21 commentaires Donnez votre avis
  1. Tout cela est faux et relève du catastrophisme ambiant!
    Je voudrais bien connaitre la publication de l’Inra affirmant que 80% de ce que nous consommons dépend d’insectes pollinisateurs ??? Il y a des gens sérieux à l’Inra !

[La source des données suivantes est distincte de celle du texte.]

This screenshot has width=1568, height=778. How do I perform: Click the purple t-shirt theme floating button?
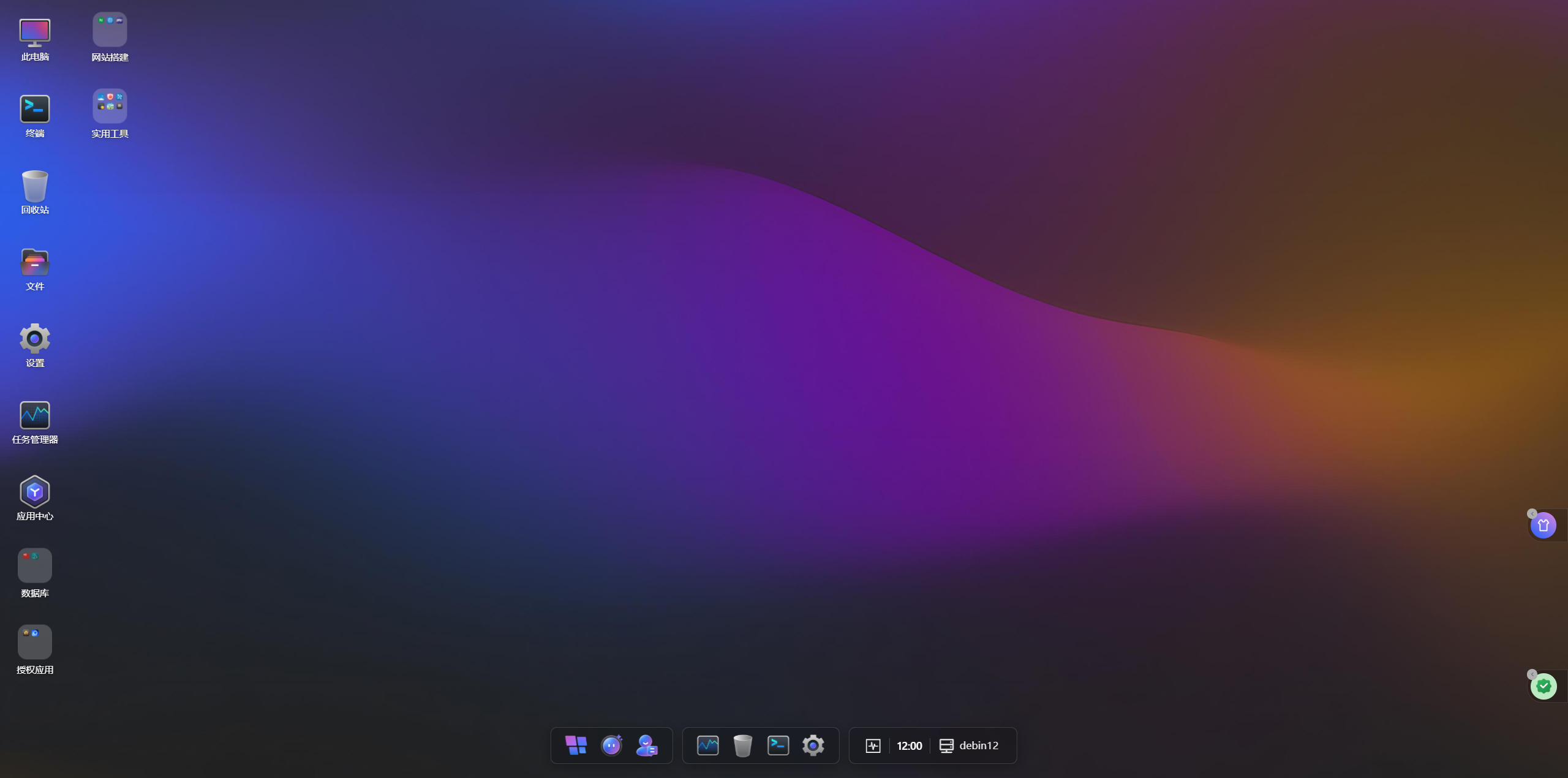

    Seules 10 à 15% des cultures qui nous nourrissent ont besoin de pollinisateurs. La plupart des céréales sont autofertiles, (blé, riz, avoine) comme un grand nombre de graminés qui nourrissent les ruminants, donc pas besoin d’insectes. Un grand nombre de plantes nous nourrissent sans qu’elles aient besoin d’être pollinisés car on consomme soit les racines (pommes de terre) soit la plante avant qu’elle ne fleurisse (salades, choux, betteraves, carottes, oignons). D’autres plantes à haute consommation se reproduisent par rejets et il n’y a pas de fécondation pour la formation du fruit (bananiers) etc…
    Et pour finir, il y a des plantes qui ont besoin d’être pollinisées mais sont sans pollinisateurs et qui nourrissent quand même les humains depuis des millénaires comme le dattier, longtemps fécondé à la main, désormais fécondé par des pulvérisateurs à pollen montés sur nacelles.
    Et pour info, parmi les erreurs de votre schéma ci dessus, le kiwi qui comprend des mâles et femelles doit être pollinisé, mais aujourd’hui dans les vergers industriels, on préfère les pulvérisateurs à pollen plus efficaces que les abeilles.
    Il existe d’ailleurs des pulvérisateurs à pollen pour une vaste gamme de cultures et qui remplacent parfaitement les abeilles notamment dans les vergers où on fait le choix de ne cultiver qu’une variété commerciale et où les arbres pollinisateurs compatibles sont donc absents.
    Par ailleurs, la tomate est autofertile mais à besoin d’une vibration légère pour qu’à l’intérieur de la fleur le pollen tombe sur le stigmate. Le vent en général suffit. Dans les serres, on utilise des ventilateurs ou des bourdons vibreurs affamés, la fleur de tomate n’étant pas appétente. Le raisin aussi est autofertile.